The western comedy is a sub-genre as barren as the deserts portrayed in its films, few stand out and even fewer have stood the test of time. Blazing Saddles, City Slickers, and ¡Three Amigos! are the rare exceptions, and more recently Seth MacFarlane’s A Million Ways to Die in the West was a pretty decent addition. But The Ridiculous 6 is not a major part of this esteemed gang, its like the runt of group which everyone keeps around because it provides some entertainment now an then.
Adam Sandler is Tommy a.k.a White Knife, a white man with incredible knife skills, raised by Native Americans after his mother was killed when he was young. One day Frank Stockburn (Nick Nolte) strolls into camp and tells him he is his long presumed dead father, and that he is there to make amends with his son before he dies of consumption. As a parting gift he informs Tommy of his personal wealth buried in the forests, which he wants him to have. Not long after Franks old gang arrive, led by Cicero (Danny Trejo) demanding the same money he hid from them. In order to avoid bloodshed Frank takes Cicero away from the camp and to a place he claims the money is buried. Tommy realises Frank is deceiving Cicero about the money, and in a bid to save his fathers life starts a journey to get $50,000 to save his life. Unbeknownst to Tommy, his journey leads him to discovering he has five other brothers, Ramon (Rob Schnieder), Herm (Jorge Garcia), Lil’ Pete (Taylor Lautner), Chico (Terry Crews) and Danny (Luke Wilson) who are all Frank Stockburn’s sons from different mothers. The unlikely group unite together to save their father who they have never met, and become the ridiculous six.
To put it bluntly The Ridiculous 6 is not a great film and at nearly 2 hours in length it’s just too long for a comedy, It takes nearly 50 minutes alone to bring the six brothers together. Even The Hobbit: An Unexpected Journey made quicker introductions than that and there are 13 dwarves! The film also wastes time on bizarre side plots, one of which is the creation of baseball featuring John Turturro. Unfortunately this ends up with some of the characters getting little screen time other than their own moment being the hero, and the pace of the film is that of a horse suffering sun stroke in an arid desert without water. However with that being the case, I’d be lying if I said I didn’t make me chuckle now and then.
Easily the highlights of this tepid film, and comedy, come from the numerous cameos contained within. Will Forte (He needs to lead more films!) and his Left-Eye Gang are welcome antagonists, with their recruitment of Steve Zahn’s wacky ‘injun’ hating Clem providing equal cringe and laughs.

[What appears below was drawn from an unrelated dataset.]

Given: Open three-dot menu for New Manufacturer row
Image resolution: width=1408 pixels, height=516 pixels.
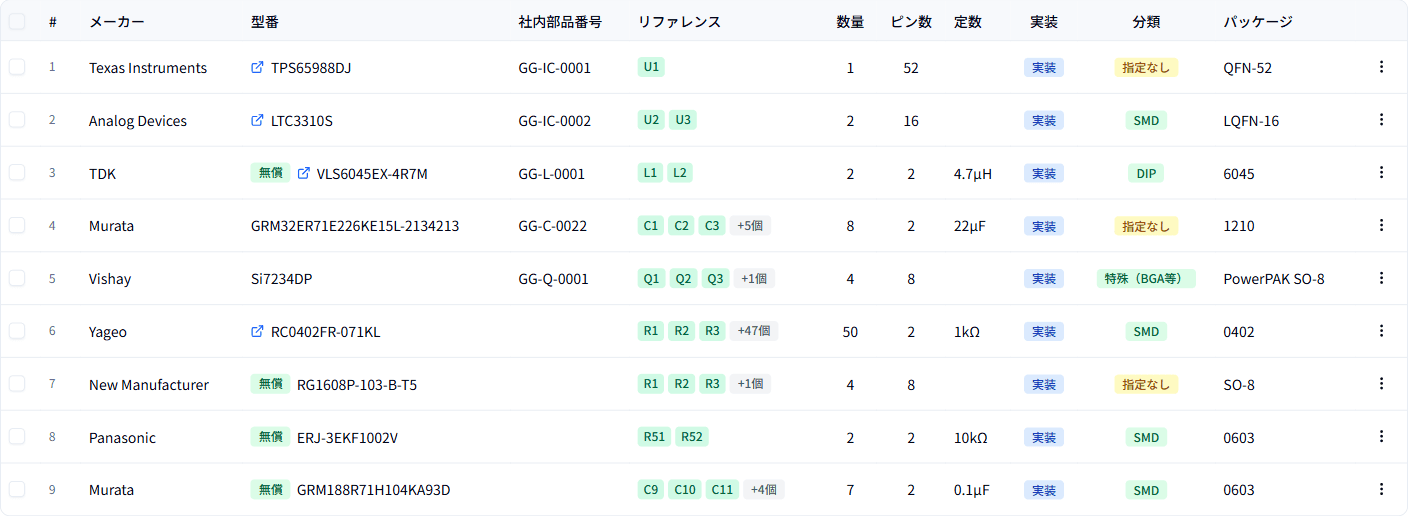Looking at the screenshot, I should tap(1381, 384).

My biggest chuckle came from Vanilla Ice playing Mark Twain, (it’s just a few lines but I found it amusing) and Steve Buscemi as a barber who utilises a cream fit for all purposes that finds itself in a number of orifices, it is as disgustingly funny as it sounds. Of the actual six main characters, after completely and utterly embraces his inner Billy Madison as the dim witted Lil’ Pete, it’s surprisingly Taylor Lautner that makes the biggest impact. It was the type of performance Sandler was lauded for back in day, and as Kirk Lazarus would say he goes “full retard”. It’s so stupid but you can’t help but give a wry smile sometimes, even if it does make you feel dirty after.
At the end of the day The Ridiculous 6 is a typical Adam Sandler film, you get exactly what you expect, projectile diarrhoea and all, and surely you don’t expect anything different. If you don’t like his stuff then don’t waste your time as you’ll be sure to hate it. But if you still enjoy Little Nicky and Billy Madison then there will be something for you to enjoy here, and to be honest I’ve seen much worse.